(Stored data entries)
────────────────────

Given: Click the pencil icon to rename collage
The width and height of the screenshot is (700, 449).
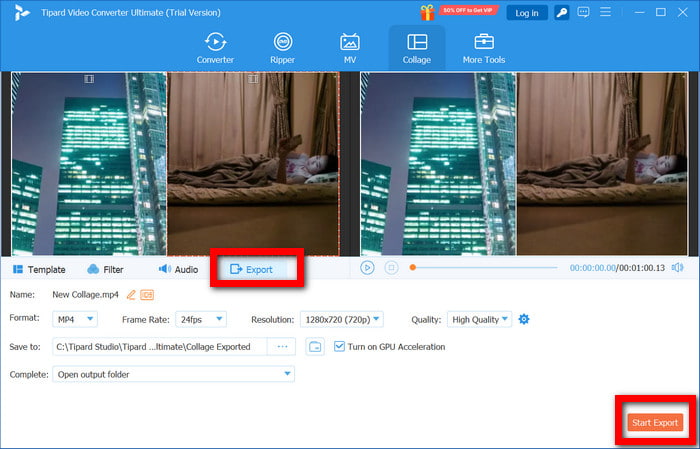Looking at the screenshot, I should (130, 294).
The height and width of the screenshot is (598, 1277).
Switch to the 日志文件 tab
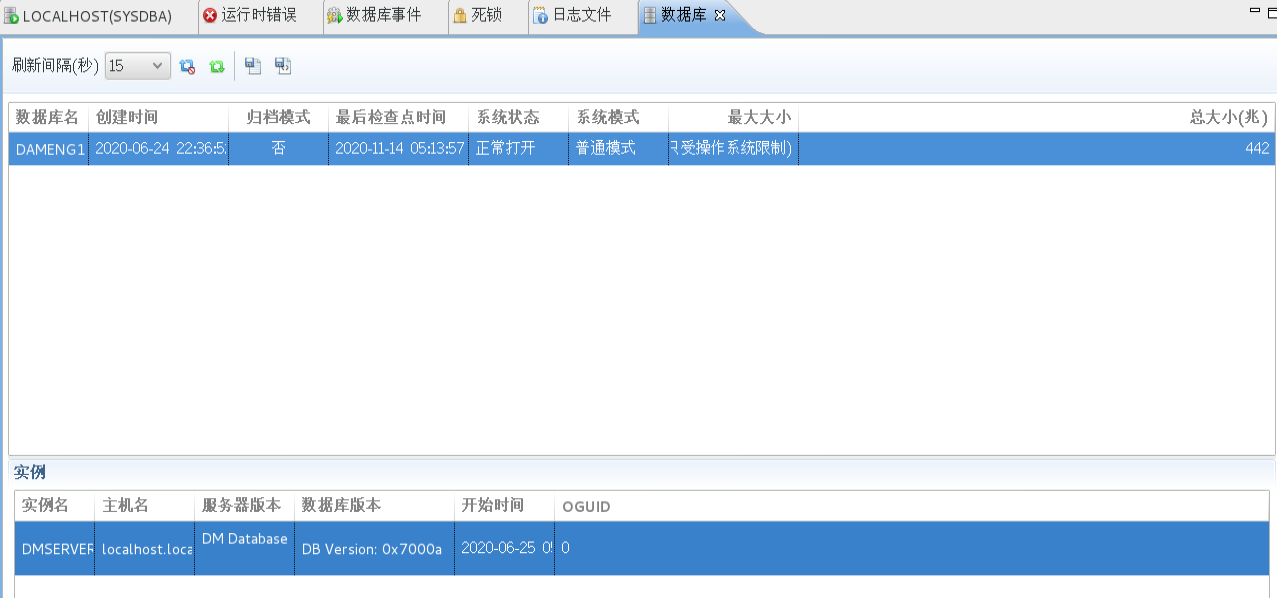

────────────────────

TASK DIRECTIONS :: Every record gets retyped exactly; no picture goes into the copy.

EXERCISE RESULT ::
Given: Click the pencil icon to rename collage
The width and height of the screenshot is (700, 449).
Looking at the screenshot, I should (130, 294).
The height and width of the screenshot is (598, 1277).
Switch to the 日志文件 tab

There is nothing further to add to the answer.